Changer de couleur est une chose. Modifier sa surface, son relief ou sa texture en est une autre. Chez les pieuvres et les seiches, ces deux capacités sont indissociables : leur camouflage repose autant sur la teinte que sur la transformation physique de leur peau. C’est cette double faculté qui fascine depuis longtemps les scientifiques.
Dans un article publié le 7 janvier dans la revue Nature, des chercheurs de l’université de Stanford décrivent un matériau souple capable de changer rapidement de couleur et de texture, en s’inspirant directement de ces céphalopodes. Car leur approche ne consiste pas à ajouter des pigments ou des effets visuels, mais à agir sur la surface elle-même, à une échelle extrêmement fine.
«Les textures sont essentielles à notre perception des objets, tant visuellement que tactilement. Ces animaux peuvent modifier physiquement leur corps à l’échelle du micron, et nous pouvons désormais contrôler dynamiquement la topographie d’un matériau et les propriétés visuelles qui y sont liées», explique Siddharth Doshi, doctorant en science et génie des matériaux à Stanford et premier auteur de l’article.
Une topographie des surfaces
Concrètement, une surface lisse et brillante ne renvoie pas la lumière de la même manière qu’une surface mate ou finement texturée. Ce principe, bien identifié dans de nombreux domaines, est également souligné par le Financial Times, cité par Courrier international : «Le poli ou la rugosité des surfaces peut modifier la lumière qu’elles réfléchissent, créant ainsi une palette visuelle beaucoup plus large que celle obtenue par de simples variations de couleur».
Autrement dit, la texture agit comme un filtre optique naturel, capable de transformer l’apparence d’une surface sans en modifier la couleur de départ. Selon Siddharth Doshi, des animaux comme les pieuvres ou les seiches peuvent ainsi «modifier physiquement leur corps à l’échelle du micron», une échelle extrêmement fine. Les chercheurs estiment être désormais capables de contrôler dynamiquement la topographie d’un matériau à cette même échelle.

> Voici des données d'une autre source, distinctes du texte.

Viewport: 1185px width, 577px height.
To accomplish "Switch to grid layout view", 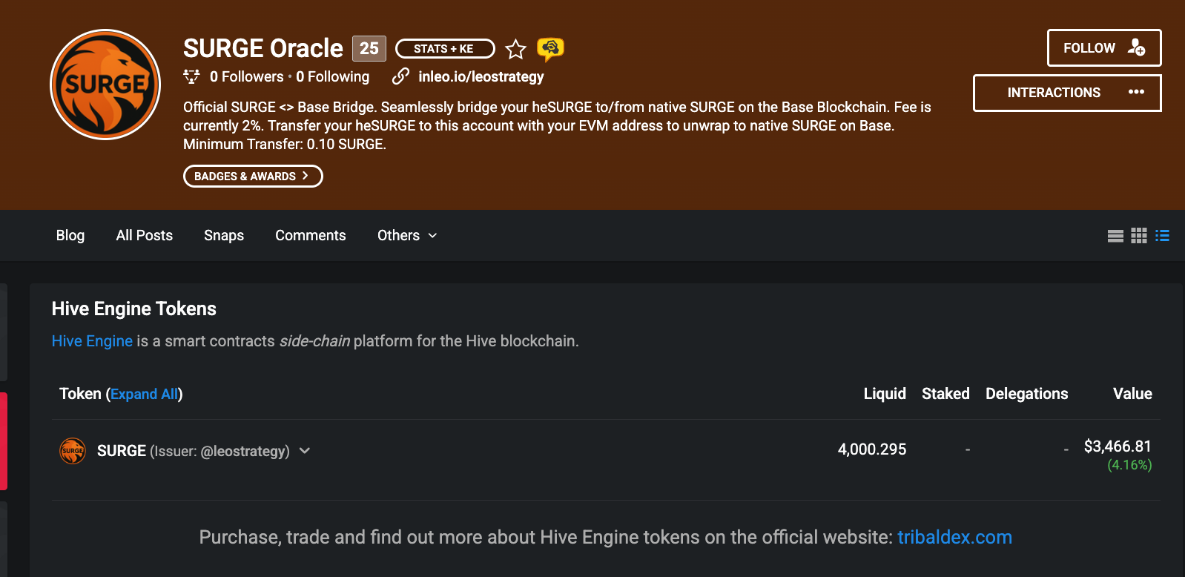I will point(1139,236).
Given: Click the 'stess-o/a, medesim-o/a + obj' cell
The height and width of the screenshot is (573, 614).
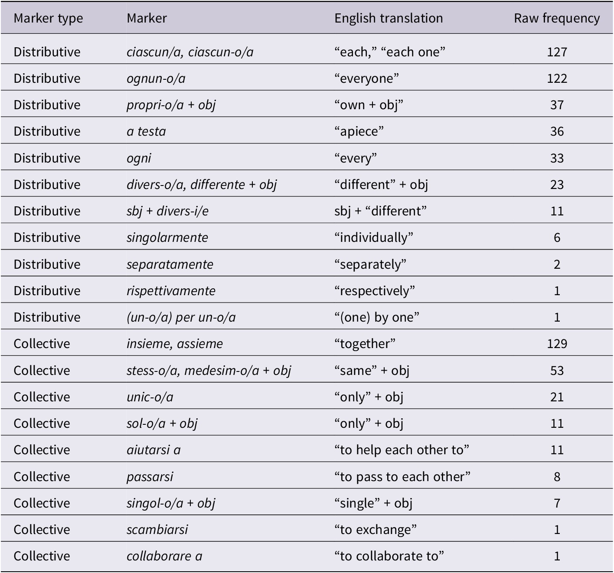Looking at the screenshot, I should [209, 371].
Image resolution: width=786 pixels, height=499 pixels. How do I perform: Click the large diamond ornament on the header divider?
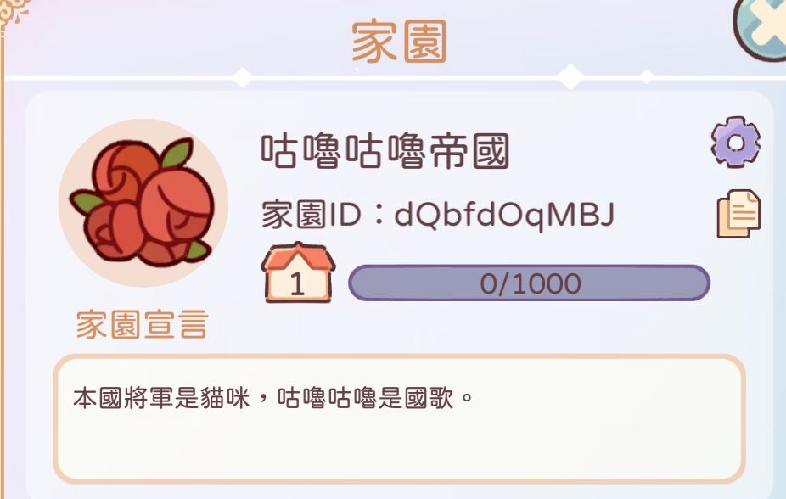tap(570, 76)

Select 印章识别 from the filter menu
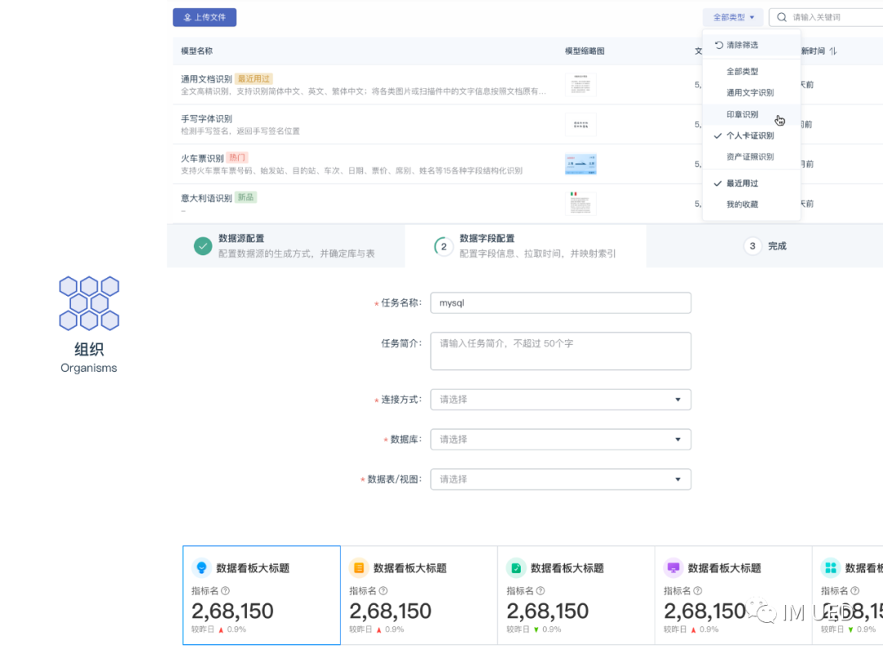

Pour y parvenir, l’équipe a mis au point un film polymère flexible qui gonfle lorsqu’il absorbe de l’eau. Ce gonflement provoque l’apparition de reliefs et de variations de texture, avec une précision plus fine qu’un cheveu humain. Ces transformations sont rapides – elles apparaissent en quelques secondes – et surtout, réversibles : le matériau retrouve son état initial lorsqu’un solvant est ajouté pour retirer l’eau.
Une palette visuelle sans pigments
Pour créer ces reliefs microscopiques, les chercheurs ont utilisé une technique appelée lithographie par faisceau d’électrons. Habituellement employée dans la fabrication de semi-conducteurs, elle consiste à diriger un faisceau d’électrons afin de graver des motifs extrêmement fins sur un matériau.
Cette méthode permet de déterminer précisément quelles zones du film polymère vont absorber plus ou moins d’eau, et donc gonfler différemment. En modifiant l’épaisseur du film par gonflement, différentes couleurs apparaissent sans ajout de colorants, car ces variations modifient la manière dont la lumière est diffusée.
En mettant en évidence le rôle décisif du relief et de la topographie dans le rendu visuel d’une surface, ces travaux rappellent que la perception ne se résume pas à la couleur seule. Une dimension souvent reléguée au second plan dans les discours grand public, alors même qu’elle conditionne profondément la manière dont la lumière est renvoyée, et donc ce que l’on voit réellement.